*** Opening of Data extract ***

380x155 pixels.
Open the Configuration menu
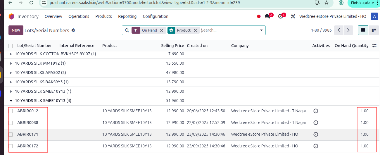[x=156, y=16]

*** Close of Data extract ***
*** Opening of Data extract ***

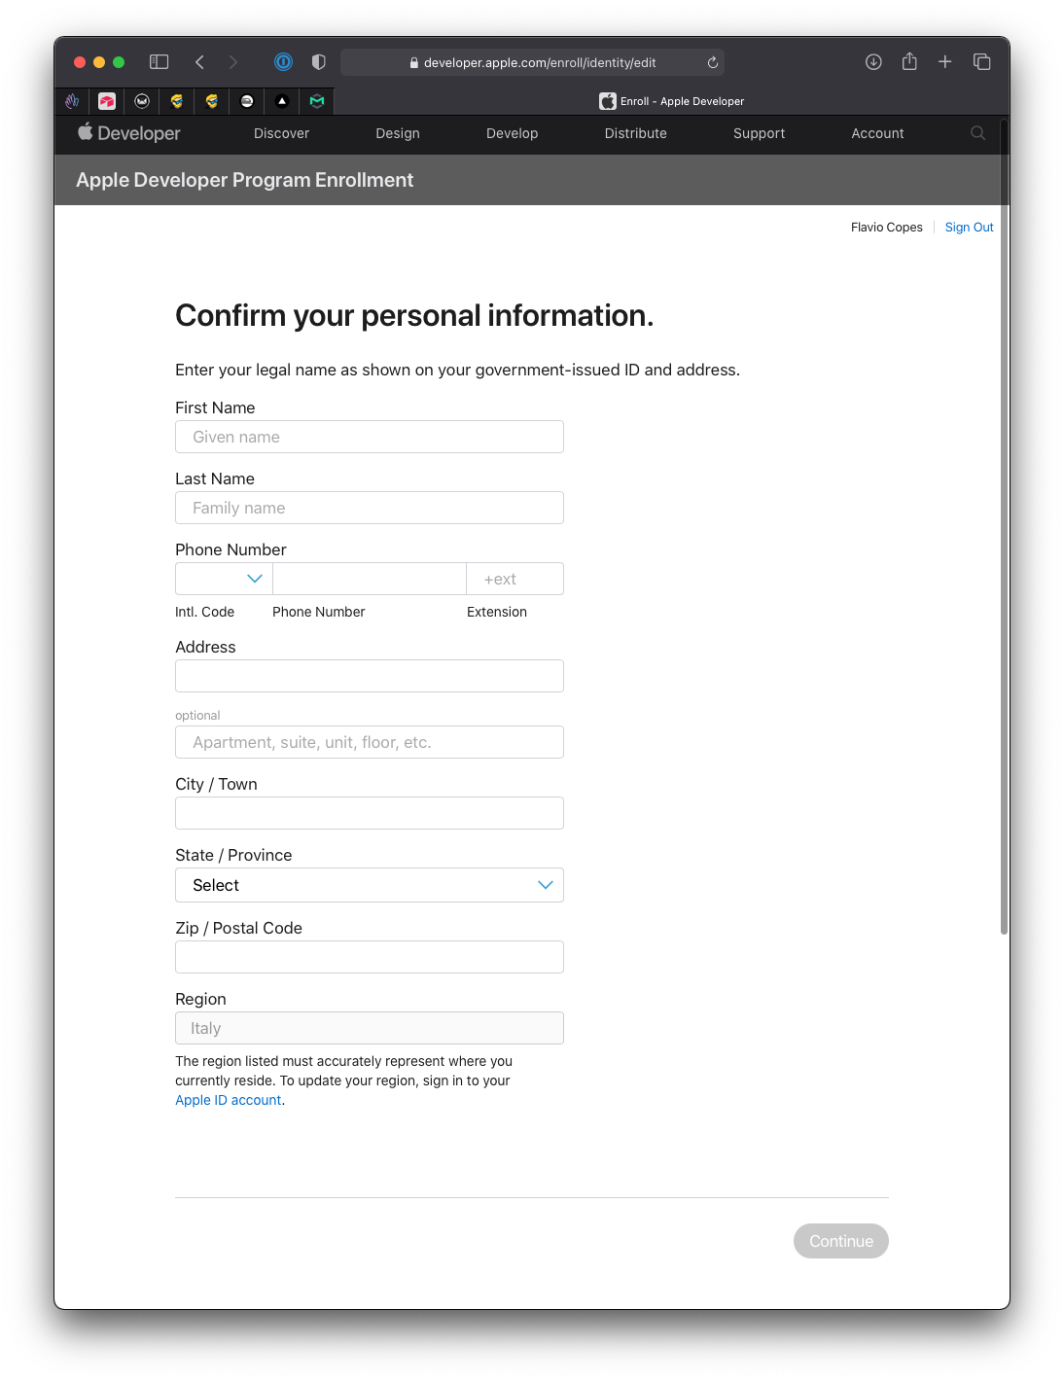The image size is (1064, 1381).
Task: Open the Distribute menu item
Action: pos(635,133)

*** Close of Data extract ***
*** Opening of Data extract ***

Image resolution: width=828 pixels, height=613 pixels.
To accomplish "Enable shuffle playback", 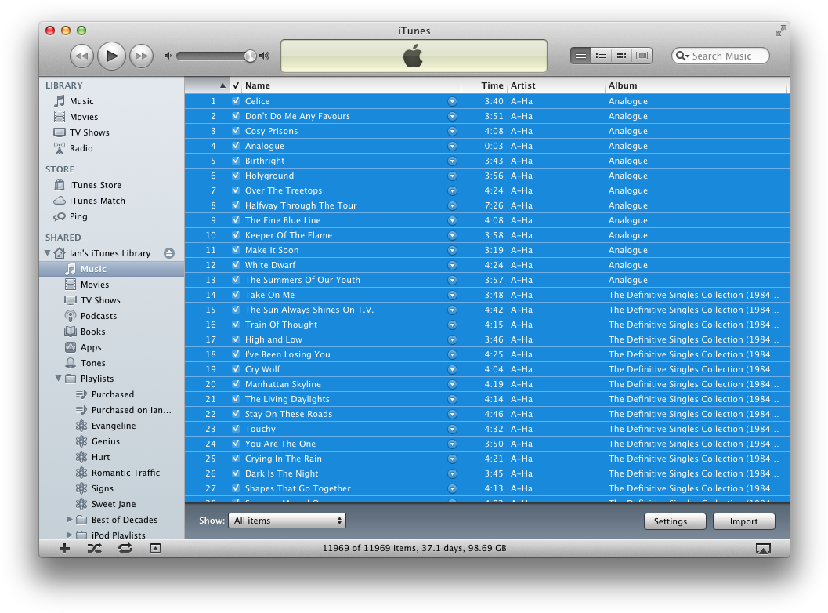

*** Close of Data extract ***

→ **Your instructions**: Each line of the listing above that contains the word "pixels" is to be copied.

→ **Exercise result**:
380x155 pixels.
Image resolution: width=828 pixels, height=613 pixels.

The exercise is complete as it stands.